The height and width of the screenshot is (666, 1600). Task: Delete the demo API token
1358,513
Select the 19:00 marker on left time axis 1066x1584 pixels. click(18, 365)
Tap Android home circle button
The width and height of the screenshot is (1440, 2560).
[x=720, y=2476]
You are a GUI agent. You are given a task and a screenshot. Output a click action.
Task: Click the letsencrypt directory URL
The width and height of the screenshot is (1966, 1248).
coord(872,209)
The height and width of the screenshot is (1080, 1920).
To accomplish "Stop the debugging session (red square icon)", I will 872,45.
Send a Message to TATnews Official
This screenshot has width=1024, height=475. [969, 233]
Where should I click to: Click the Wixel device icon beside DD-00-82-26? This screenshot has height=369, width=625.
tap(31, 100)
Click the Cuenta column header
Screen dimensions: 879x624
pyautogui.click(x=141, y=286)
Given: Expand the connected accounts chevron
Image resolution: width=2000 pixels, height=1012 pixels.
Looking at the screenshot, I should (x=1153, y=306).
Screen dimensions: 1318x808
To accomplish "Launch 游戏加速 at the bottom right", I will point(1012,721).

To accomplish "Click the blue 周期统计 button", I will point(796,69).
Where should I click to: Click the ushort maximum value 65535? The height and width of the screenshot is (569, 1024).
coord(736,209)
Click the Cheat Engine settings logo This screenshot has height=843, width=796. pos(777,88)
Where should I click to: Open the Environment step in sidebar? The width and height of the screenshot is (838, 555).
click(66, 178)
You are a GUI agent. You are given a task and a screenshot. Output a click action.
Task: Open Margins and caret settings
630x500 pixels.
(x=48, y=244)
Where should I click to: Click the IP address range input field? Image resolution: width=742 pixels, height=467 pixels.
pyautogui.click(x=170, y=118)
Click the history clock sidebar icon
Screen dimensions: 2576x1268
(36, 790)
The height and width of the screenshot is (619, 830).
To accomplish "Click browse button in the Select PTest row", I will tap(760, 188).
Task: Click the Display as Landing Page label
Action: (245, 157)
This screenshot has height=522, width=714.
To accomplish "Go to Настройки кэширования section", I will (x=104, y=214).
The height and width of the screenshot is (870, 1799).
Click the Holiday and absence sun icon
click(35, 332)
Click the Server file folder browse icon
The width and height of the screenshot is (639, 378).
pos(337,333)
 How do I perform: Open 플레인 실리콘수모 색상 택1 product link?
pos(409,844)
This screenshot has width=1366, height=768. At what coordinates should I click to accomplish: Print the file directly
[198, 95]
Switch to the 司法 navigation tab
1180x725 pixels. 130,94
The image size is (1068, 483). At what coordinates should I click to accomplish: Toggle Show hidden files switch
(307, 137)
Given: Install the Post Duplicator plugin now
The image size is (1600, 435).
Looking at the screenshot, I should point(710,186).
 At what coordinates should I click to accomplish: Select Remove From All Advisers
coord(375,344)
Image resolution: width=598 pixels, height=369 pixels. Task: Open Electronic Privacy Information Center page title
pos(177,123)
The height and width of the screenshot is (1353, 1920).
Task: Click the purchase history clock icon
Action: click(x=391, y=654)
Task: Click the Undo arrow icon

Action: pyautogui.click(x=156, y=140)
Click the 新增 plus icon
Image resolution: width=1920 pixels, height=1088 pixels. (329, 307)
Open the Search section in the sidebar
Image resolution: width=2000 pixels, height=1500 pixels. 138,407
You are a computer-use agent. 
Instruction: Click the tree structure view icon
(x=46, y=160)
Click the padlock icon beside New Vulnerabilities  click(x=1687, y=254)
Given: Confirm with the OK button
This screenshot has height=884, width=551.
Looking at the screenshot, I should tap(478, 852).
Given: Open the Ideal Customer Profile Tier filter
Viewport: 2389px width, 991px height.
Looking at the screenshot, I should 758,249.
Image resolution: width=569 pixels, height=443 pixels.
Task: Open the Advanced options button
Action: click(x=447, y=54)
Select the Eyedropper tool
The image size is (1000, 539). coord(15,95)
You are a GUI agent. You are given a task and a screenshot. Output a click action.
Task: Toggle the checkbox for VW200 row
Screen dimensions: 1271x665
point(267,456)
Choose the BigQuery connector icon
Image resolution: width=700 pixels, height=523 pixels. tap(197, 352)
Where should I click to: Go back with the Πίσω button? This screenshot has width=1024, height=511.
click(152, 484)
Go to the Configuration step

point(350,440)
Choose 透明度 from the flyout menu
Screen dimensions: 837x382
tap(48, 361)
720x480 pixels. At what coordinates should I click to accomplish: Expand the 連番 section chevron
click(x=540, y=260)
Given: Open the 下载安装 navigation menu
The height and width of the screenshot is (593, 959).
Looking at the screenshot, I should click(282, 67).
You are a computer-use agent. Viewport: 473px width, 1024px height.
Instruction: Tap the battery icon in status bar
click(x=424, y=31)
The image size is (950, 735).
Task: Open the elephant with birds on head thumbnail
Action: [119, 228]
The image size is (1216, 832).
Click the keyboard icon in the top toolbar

### THE PROBLEM
Can you rewrite all of the records above, changing every "Where should I click to:" to "Where should I tap to:" and leaving everything else as it is?

### COMPLETE OUTPUT
The height and width of the screenshot is (666, 1600). Task: Delete the demo API token
1358,513
Select the 19:00 marker on left time axis 1066x1584 pixels. click(18, 365)
Tap Android home circle button
The width and height of the screenshot is (1440, 2560).
[x=720, y=2476]
You are a GUI agent. You are given a task and a screenshot. Output a click action.
Task: Click the letsencrypt directory URL
The width and height of the screenshot is (1966, 1248).
coord(872,209)
The height and width of the screenshot is (1080, 1920).
To accomplish "Stop the debugging session (red square icon)", I will 872,45.
Send a Message to TATnews Official
This screenshot has width=1024, height=475. [969, 233]
Where should I tap to: Click the Wixel device icon beside DD-00-82-26? This screenshot has height=369, width=625.
tap(31, 100)
Click the Cuenta column header
Screen dimensions: 879x624
pyautogui.click(x=141, y=286)
Given: Expand the connected accounts chevron
Image resolution: width=2000 pixels, height=1012 pixels.
Looking at the screenshot, I should (x=1153, y=306).
Screen dimensions: 1318x808
To accomplish "Launch 游戏加速 at the bottom right", I will point(1012,721).

To accomplish "Click the blue 周期统计 button", I will point(796,69).
Where should I tap to: Click the ushort maximum value 65535? The height and width of the screenshot is (569, 1024).
coord(736,209)
Click the Cheat Engine settings logo This screenshot has height=843, width=796. pos(777,88)
Where should I tap to: Open the Environment step in sidebar? The width and height of the screenshot is (838, 555).
click(66, 178)
You are a GUI agent. You are given a task and a screenshot. Output a click action.
Task: Open Margins and caret settings
630x500 pixels.
(x=48, y=244)
Where should I tap to: Click the IP address range input field? Image resolution: width=742 pixels, height=467 pixels.
pyautogui.click(x=170, y=118)
Click the history clock sidebar icon
Screen dimensions: 2576x1268
(36, 790)
The height and width of the screenshot is (619, 830).
To accomplish "Click browse button in the Select PTest row", I will tap(760, 188).
Task: Click the Display as Landing Page label
Action: (245, 157)
This screenshot has height=522, width=714.
To accomplish "Go to Настройки кэширования section", I will (x=104, y=214).
The height and width of the screenshot is (870, 1799).
Click the Holiday and absence sun icon
click(35, 332)
Click the Server file folder browse icon
The width and height of the screenshot is (639, 378).
pos(337,333)
 How do I perform: Open 플레인 실리콘수모 색상 택1 product link?
pos(409,844)
This screenshot has width=1366, height=768. At what coordinates should I click to accomplish: Print the file directly
[198, 95]
Switch to the 司法 navigation tab
1180x725 pixels. 130,94
The image size is (1068, 483). At what coordinates should I click to accomplish: Toggle Show hidden files switch
(307, 137)
Given: Install the Post Duplicator plugin now
The image size is (1600, 435).
Looking at the screenshot, I should point(710,186).
 At what coordinates should I click to accomplish: Select Remove From All Advisers
coord(375,344)
Image resolution: width=598 pixels, height=369 pixels. Task: Open Electronic Privacy Information Center page title
pos(177,123)
The height and width of the screenshot is (1353, 1920).
Task: Click the purchase history clock icon
Action: click(x=391, y=654)
Task: Click the Undo arrow icon

Action: pyautogui.click(x=156, y=140)
Click the 新增 plus icon
Image resolution: width=1920 pixels, height=1088 pixels. (329, 307)
Open the Search section in the sidebar
Image resolution: width=2000 pixels, height=1500 pixels. 138,407
You are a computer-use agent. 
Instruction: Click the tree structure view icon
(x=46, y=160)
Click the padlock icon beside New Vulnerabilities  click(x=1687, y=254)
Given: Confirm with the OK button
This screenshot has height=884, width=551.
Looking at the screenshot, I should tap(478, 852).
Given: Open the Ideal Customer Profile Tier filter
Viewport: 2389px width, 991px height.
Looking at the screenshot, I should 758,249.
Image resolution: width=569 pixels, height=443 pixels.
Task: Open the Advanced options button
Action: click(x=447, y=54)
Select the Eyedropper tool
The image size is (1000, 539). coord(15,95)
You are a GUI agent. You are given a task and a screenshot. Output a click action.
Task: Toggle the checkbox for VW200 row
Screen dimensions: 1271x665
point(267,456)
Choose the BigQuery connector icon
Image resolution: width=700 pixels, height=523 pixels. tap(197, 352)
Where should I tap to: Go back with the Πίσω button? This screenshot has width=1024, height=511.
click(152, 484)
Go to the Configuration step

point(350,440)
Choose 透明度 from the flyout menu
Screen dimensions: 837x382
tap(48, 361)
720x480 pixels. At what coordinates should I click to accomplish: Expand the 連番 section chevron
click(x=540, y=260)
Given: Open the 下载安装 navigation menu
The height and width of the screenshot is (593, 959).
Looking at the screenshot, I should click(282, 67).
You are a computer-use agent. Viewport: 473px width, 1024px height.
Instruction: Tap the battery icon in status bar
click(x=424, y=31)
The image size is (950, 735).
Task: Open the elephant with birds on head thumbnail
Action: [119, 228]
The image size is (1216, 832).
Click the keyboard icon in the top toolbar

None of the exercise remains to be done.